Calving is the most stressful and challenging time for any cow—no matter how healthy or well looked after it is. That is why, as a farmer, you should be prepared well enough in advance with Animal Husbandry Software and whatever is required to make calving as comfortable and less painful as possible for both, the cow and the new-born calf. Calving, specifically in heifers, is more demanding because it is the first time they’ll be giving birth. However, you should take necessitous precautions and care for all the pregnant cows irrespective of the number of times they have given birth earlier.
There’d arise situations when it would become difficult for a cow to give birth due to health reasons or external factors, and you’d not be in a position to help it as much as you want to. Hence, we recommend that you call in a veterinarian to administer and abet you in such trying times. Here, we divulge seven steps for you to assist a cow in giving birth comfortably.
1. Wait for the cow as it begins calving
A pregnant cow will start showing symptoms when it is ready to give birth. It will move away from the rest of the heard to an isolated space. You would be aware beforehand of which cows are pregnant, so you’d probably know the right time to calve.

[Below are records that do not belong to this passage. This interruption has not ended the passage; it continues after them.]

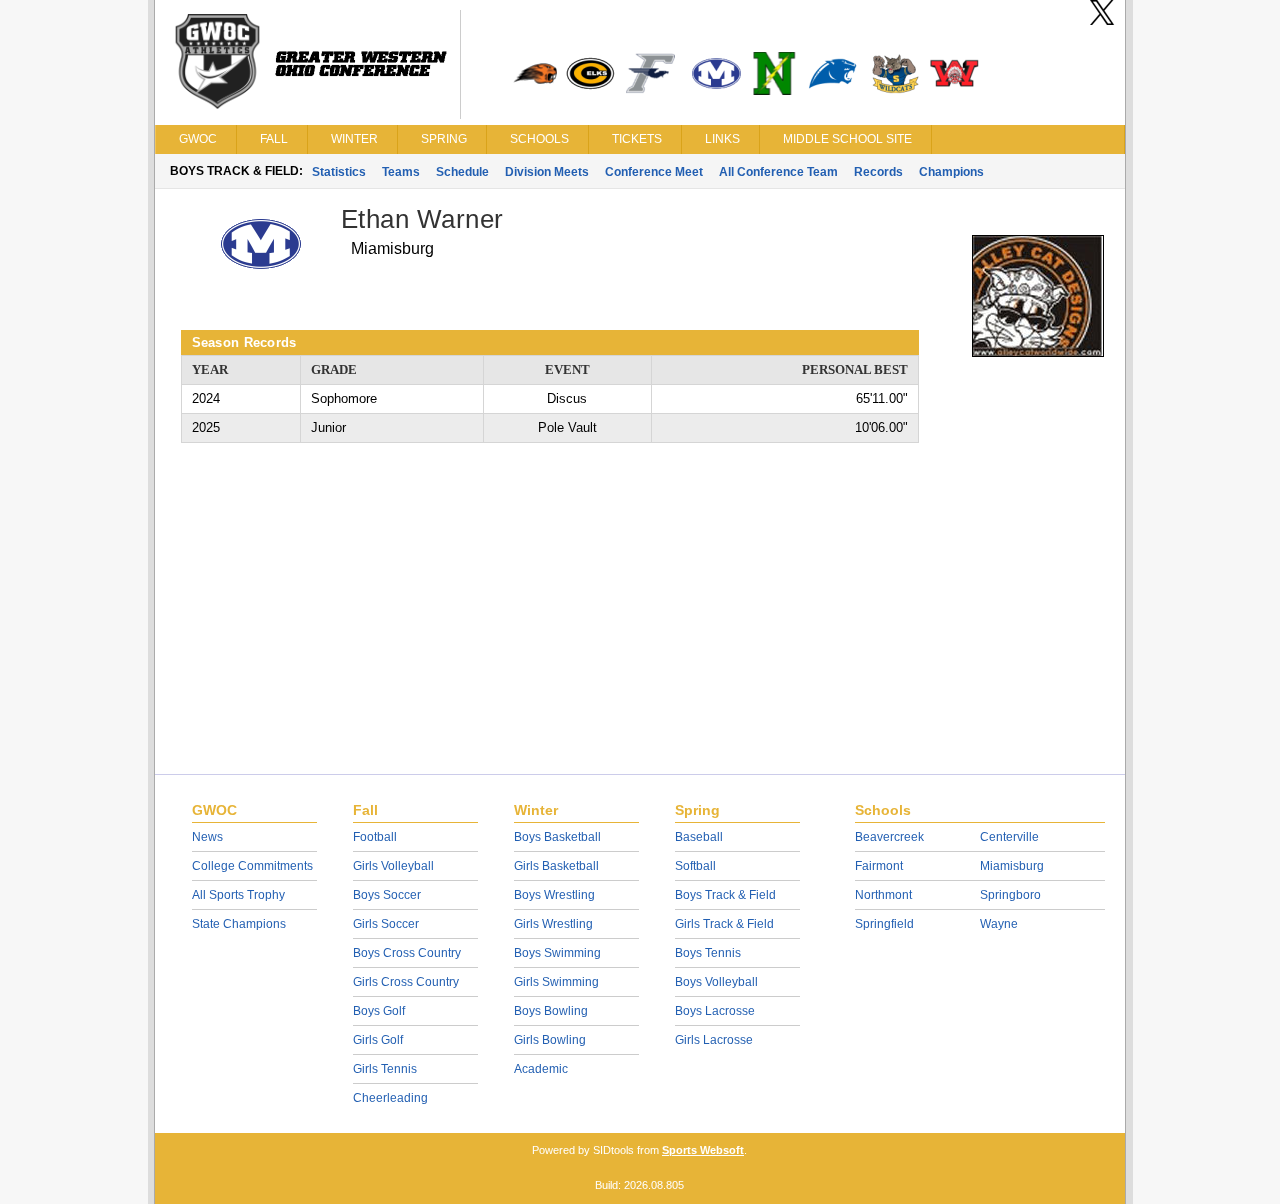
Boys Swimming (557, 953)
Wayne (999, 924)
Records (878, 172)
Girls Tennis (385, 1069)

2. Watch out the phase of her labour
A pregnant cow, during the time of calving, will become restless. It will cause her to lie down, get up, stroll around, and repeat the same to alleviate the pain and relax. As the labour continues further, you will notice a yellow, elliptical water sack surfacing out of the cow’s vulva followed by calf’s front feet facing downwards and later its nose. You may need rally round if the calf does not appear entirely after hour-long labour or the front feet of the calf is facing upward rather than downward.
3. Render required help
The calving process may or may not be smooth at all the times. The first thing to do is to ensure that the mother cow is calm enough to let you support her during calving. It helps in confirming your safety as well because if the cow becomes aggressive, chances are it might start kicking and jumping around where you may end up hurting yourself.
4. Prepare yourself to provide assistance
You must maintain a reasonable level of hygiene for yourself before you begin assisting in calving. It is mandatory for the calf to avoid catching any infections from any potential sources. Wash your hands from the shoulder down toward the fingers, put on clean gloves, and apply sufficient lubricant.
5. Pull the calf out
Tie a calving rope around the calf’s feet and pull it out and down towards the floor only when the mother cow is pushing. Otherwise, you may end up hurting the cow and the calf. If the calf’s rear feet appear out of the vulva instead of front feet, you must quickly tie the calving rope around the back feet of the calf and pull it as fast as you can. Do not waste time in pushing the feet of the calf and try to get its body into the right position. At times, there may occur instances where the tail, or head, or front legs up will be surfacing out of the vulva. Such cases are rare but difficult to manage and perilous for the mother and the calf. Therefore, we strongly advise you to contact a veterinarian to oversee and resolve such situations unless you hold enough experience in the same.
6. Help the calf breathe
Get the calf to breathing as soon as it is out of the cow’s body. It takes 30 seconds to a minute to help the calf breathe by cleaning the amniotic fluid spread all over its nose, clearing its ears with water, putting it to rest over a straw bed, or performing artificial inhalation if needed.
7. Place the mother and its calf together
When the calf is breathing and stable, put it into a secluded barn along with its mother. Keep the straw and water in pen for easy access. It is necessary for the calf to feed on its mother’s milk within few hours of its birth as it helps in supplying required nutrition and immune the body against any diseases. If the calf is unable to feed on its own, you might have to provide frozen colostrum manually to increase the chances of the calf’s survival.